Dataset excerpts:
»»

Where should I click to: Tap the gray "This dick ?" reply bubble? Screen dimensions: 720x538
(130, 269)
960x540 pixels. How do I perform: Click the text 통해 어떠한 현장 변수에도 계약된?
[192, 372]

««
»»

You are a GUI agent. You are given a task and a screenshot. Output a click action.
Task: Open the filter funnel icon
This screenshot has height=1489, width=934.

««

Aim of the task: How many lines in the listing above contain the string "This"? Case matters, and reply with the number alone.

In response: 2